What are cycling models?

Physical models are mathematical representations of some physical aspect. These models enable us to ask questions and compute answers. We have already modeled two key aspects: the cycle and the cyclist. Now it is time to build on these and model the cycling process itself and look to understand how we ride.

Longitudinal and lateral cycling

Cycling involves two distinct types of riding. Longitudinal refers to straightline motion and includes startups, coasting, riding flats, ascents, descents, and stopping. Lateral refers to motion such as changing directions, and for our purposes issues such as stability.

Cycling Models

Cycling can be modeled in different ways depending on the questions being asked. Fortunately, the ones a cyclist is concerned with are also the easiest to work with, and the most complicated ones are of academic interest and  of little interest to a cyclist. Here we will talk about the following models: Power, Dynamical, Energy, Mechanical, and Research.

Cycling Power Models

These are of the most interest to cyclists, primarily because they connect cycling scenarios to cyclist performance capabilities. They are often characterized by asking what it would take to ride a scenario at a given velocity.

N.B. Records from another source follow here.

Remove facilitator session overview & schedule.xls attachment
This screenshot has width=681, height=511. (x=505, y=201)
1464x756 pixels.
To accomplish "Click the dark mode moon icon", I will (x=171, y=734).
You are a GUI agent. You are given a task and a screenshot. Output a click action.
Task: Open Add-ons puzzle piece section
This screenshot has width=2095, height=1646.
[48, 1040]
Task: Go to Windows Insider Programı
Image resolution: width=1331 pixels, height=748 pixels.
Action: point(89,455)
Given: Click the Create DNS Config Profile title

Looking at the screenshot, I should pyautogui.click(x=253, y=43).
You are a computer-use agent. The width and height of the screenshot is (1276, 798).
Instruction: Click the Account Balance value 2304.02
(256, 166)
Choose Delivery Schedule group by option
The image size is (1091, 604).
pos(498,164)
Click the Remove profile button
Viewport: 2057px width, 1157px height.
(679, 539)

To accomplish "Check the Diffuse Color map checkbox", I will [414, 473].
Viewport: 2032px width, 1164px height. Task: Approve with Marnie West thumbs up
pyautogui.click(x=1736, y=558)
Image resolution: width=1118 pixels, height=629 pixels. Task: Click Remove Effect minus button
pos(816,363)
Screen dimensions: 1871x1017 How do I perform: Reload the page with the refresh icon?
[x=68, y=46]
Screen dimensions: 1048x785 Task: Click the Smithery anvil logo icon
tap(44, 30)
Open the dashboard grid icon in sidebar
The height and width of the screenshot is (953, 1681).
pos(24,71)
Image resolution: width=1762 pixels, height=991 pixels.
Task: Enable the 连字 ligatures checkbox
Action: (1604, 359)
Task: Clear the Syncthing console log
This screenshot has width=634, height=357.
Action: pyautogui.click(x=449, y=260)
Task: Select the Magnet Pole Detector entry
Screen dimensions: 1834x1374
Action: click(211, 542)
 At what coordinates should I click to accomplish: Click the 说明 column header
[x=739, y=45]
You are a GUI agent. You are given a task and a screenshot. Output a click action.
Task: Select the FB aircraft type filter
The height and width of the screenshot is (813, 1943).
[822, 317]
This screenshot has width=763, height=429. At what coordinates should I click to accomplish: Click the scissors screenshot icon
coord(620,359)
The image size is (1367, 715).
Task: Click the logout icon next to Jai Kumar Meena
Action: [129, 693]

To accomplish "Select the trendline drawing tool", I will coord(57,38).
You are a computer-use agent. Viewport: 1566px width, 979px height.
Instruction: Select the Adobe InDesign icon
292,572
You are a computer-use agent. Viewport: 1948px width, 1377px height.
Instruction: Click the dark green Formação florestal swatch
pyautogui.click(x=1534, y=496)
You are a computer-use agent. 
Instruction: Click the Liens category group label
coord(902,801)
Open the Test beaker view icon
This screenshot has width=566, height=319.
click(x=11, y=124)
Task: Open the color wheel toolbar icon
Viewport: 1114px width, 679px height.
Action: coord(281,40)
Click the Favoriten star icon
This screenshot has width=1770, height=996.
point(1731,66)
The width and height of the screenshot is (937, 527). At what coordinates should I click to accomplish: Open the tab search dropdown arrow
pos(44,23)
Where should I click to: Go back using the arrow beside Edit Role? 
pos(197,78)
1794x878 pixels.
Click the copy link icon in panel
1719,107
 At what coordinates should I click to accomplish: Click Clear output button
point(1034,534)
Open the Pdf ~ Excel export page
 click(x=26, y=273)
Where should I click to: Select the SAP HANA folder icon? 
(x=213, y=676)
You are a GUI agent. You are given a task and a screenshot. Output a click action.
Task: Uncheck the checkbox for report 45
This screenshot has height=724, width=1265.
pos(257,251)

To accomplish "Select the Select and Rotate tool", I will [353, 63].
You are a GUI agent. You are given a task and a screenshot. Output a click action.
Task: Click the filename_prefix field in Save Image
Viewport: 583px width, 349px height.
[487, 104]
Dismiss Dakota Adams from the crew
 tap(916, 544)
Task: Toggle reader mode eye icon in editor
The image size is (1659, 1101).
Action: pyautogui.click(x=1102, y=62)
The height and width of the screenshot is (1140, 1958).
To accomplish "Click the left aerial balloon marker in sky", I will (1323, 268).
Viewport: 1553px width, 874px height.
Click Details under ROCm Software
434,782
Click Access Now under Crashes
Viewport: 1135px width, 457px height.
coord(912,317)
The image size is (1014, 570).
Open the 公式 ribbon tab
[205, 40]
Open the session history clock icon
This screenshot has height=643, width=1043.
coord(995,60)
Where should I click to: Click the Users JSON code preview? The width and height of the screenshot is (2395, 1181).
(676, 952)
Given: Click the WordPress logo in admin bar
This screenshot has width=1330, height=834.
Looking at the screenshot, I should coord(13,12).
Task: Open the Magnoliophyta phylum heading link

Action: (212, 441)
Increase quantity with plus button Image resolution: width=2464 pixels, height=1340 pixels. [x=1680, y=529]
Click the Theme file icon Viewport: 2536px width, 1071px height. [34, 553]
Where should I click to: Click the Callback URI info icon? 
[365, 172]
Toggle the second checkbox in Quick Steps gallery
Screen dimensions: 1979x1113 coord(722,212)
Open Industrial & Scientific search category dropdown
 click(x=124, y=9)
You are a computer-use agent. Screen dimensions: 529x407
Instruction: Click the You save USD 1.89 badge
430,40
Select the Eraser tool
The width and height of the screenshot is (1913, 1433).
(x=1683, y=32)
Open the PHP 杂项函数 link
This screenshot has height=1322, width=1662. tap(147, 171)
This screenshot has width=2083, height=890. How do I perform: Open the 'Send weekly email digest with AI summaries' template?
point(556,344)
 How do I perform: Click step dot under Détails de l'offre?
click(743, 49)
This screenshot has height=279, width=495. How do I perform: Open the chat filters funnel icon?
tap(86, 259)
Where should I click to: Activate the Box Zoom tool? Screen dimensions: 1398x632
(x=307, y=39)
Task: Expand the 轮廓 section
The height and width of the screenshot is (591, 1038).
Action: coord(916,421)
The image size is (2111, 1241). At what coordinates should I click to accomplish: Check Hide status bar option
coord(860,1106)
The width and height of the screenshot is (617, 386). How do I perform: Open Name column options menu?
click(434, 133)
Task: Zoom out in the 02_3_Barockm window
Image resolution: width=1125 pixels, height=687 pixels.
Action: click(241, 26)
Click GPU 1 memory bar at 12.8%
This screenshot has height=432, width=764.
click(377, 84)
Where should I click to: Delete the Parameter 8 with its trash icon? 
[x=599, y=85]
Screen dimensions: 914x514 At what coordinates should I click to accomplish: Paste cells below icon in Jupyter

For each scenario, they involve the following steps:

1. Compute the required effort in Joules to complete the scenario.
2. Select a time interval to ride the scenario, and then use it to compute the required power output in Watts.
3. Compare the Watt output requirements to the cyclist training level to determine their ability to complete the ride.

Cycling Dynamical Models

Dynamical models are the equations of motion associated with a given scenario and correspond to the velocity and position profiles as a function of time. These are of interest to a cyclist in that they describe how the CyclistCycle moves in scenarios where they are accelerating or decelerating.